Normal Relay routing maps a relay key to a pool of your provider keys and
picks one for each request. Proxy mode is the other way around: the caller
brings their own upstream provider key, and Relay forwards the request to
the provider verbatim — no policy resolution, no key pool, no model rewrite,
no translation.
It’s useful when you want Relay in front of provider traffic for rate
limiting, observability, and a single endpoint, but the credential belongs to
the caller rather than to a Relay-managed pool.
Normal mode vs proxy mode
| Normal mode | Proxy mode |
|---|
| Upstream credential | Drawn from your key pool | The caller’s, forwarded as-is |
| Routing | Full policy → model → host binding | Host pinned by header (or model lookup) |
| Model rewrite | Yes | No — body forwarded verbatim |
| Translation | Cross-shape supported | None — byte-for-byte forward |
| Key pooling & failover | Yes | No |
Enabling it
Proxy mode is off by default. Turn it on through the control plane:
curl -X PUT http://localhost:8081/settings/proxy-mode \
-H "Authorization: Bearer $RELAY_ADMIN_TOKEN" \
-H "Content-Type: application/json" \
-d '{"enabled": true, "allowUnauthenticated": false}'
| Setting | Default | Effect |
|---|
enabled | false | Master switch. While false, every proxy request returns 403. |
allowUnauthenticated | false | Whether anonymous proxy requests (no relay key) are allowed. |
The change hot-reloads across all pods within ~1s — no restart.
Proxy mode is gated by this global switch today. A per-relay-key
passthroughAllowed flag exists for future per-key gating but is not yet
enforced — for now, enabled is what controls access.
Making a proxy request
Send X-WR-Proxy-Mode: Proxy, put your upstream key in Authorization, and
pin the upstream host with X-WR-Upstream-Host:
curl http://localhost:8080/anthropic/v1/messages \
-H "X-WR-Proxy-Mode: Proxy" \
-H "X-WR-API-Key: <your-relay-key>" \
-H "X-WR-Upstream-Host: anthropic" \
-H "Authorization: Bearer sk-ant-your-own-key" \
-H "Content-Type: application/json" \
-d '{"model":"claude-sonnet-4-6","max_tokens":256,"messages":[{"role":"user","content":"hello"}]}'
Relay strips its own headers (X-WR-*, X-WR-API-Key) and forwards the body
unchanged, with your Authorization reattached as the upstream credential.

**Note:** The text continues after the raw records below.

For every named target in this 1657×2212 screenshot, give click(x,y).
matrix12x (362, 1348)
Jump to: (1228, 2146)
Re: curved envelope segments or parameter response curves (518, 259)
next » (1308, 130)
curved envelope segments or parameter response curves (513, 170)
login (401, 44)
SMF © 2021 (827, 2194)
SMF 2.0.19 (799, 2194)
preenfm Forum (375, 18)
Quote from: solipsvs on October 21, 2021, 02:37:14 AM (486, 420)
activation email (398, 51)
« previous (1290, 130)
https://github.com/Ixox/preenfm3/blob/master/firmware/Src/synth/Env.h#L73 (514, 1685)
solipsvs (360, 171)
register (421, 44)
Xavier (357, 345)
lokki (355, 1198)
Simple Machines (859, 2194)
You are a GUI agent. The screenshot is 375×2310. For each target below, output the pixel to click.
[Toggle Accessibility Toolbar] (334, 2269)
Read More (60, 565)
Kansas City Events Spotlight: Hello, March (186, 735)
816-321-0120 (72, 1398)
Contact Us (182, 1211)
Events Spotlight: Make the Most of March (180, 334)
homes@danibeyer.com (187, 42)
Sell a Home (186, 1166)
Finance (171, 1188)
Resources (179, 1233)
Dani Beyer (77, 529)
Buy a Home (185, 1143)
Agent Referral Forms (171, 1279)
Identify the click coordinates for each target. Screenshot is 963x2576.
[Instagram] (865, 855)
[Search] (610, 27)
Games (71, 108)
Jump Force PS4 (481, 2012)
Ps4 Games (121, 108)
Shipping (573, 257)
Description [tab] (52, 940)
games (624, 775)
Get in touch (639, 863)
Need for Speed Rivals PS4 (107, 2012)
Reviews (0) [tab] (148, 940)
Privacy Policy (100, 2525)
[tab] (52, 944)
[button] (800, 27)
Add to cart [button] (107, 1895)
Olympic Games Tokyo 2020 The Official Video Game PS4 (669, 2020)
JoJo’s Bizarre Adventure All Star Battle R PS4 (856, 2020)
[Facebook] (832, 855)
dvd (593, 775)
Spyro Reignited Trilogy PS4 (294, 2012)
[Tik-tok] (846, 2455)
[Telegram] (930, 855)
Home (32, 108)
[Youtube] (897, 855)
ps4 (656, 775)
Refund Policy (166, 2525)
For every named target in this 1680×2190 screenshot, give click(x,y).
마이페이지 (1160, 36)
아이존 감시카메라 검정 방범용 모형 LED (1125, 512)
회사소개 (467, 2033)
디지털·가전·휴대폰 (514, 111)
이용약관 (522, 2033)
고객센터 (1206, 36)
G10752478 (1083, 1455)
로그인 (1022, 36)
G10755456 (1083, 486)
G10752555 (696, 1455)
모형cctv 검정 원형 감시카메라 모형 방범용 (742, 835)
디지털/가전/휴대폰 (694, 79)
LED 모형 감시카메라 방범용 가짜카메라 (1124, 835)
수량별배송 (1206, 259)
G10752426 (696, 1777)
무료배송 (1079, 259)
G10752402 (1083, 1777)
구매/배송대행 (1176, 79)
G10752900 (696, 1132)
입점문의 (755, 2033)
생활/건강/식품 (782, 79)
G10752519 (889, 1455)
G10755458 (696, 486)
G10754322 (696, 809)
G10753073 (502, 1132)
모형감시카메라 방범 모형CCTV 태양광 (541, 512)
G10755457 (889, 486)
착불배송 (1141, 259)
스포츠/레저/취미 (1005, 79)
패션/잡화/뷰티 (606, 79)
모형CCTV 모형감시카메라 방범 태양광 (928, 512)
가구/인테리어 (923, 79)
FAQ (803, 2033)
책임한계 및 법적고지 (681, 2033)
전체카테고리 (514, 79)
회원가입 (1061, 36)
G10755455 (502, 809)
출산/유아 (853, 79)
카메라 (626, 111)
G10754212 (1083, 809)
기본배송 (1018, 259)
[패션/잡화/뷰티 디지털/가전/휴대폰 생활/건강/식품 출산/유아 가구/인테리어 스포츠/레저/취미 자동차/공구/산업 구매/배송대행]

Authenticated vs anonymous
- Authenticated proxy — include your relay key in
X-WR-API-Key. The
request is attributed to that key and rate-limited under the
inference-api-proxy pool. If you omit X-WR-Upstream-Host, Relay reads
the model from the body and resolves the host from your relay key’s
policy.
- Anonymous proxy — omit the relay key. Allowed only when
allowUnauthenticated is on, rate-limited per client IP under
inference-api-proxy-anonymous, and X-WR-Upstream-Host is required
(there’s no policy to infer the host from).
Discovering upstream hosts
List the host slugs you can target with X-WR-Upstream-Host:
curl http://localhost:8080/v1/proxy/hosts \
-H "X-WR-API-Key: <your-relay-key>"
Errors
| Status | Meaning |
|---|
400 | X-WR-Proxy-Mode has an invalid value, Authorization (upstream key) is missing, or X-WR-Upstream-Host is unknown / required-but-absent. |
401 | Anonymous proxy request while allowUnauthenticated is off. |
403 | Proxy mode is disabled (enabled: false). |
Proxy mode does no translation and no model rewriting — the body is forwarded
exactly as sent. Send the request in the wire shape the target host expects.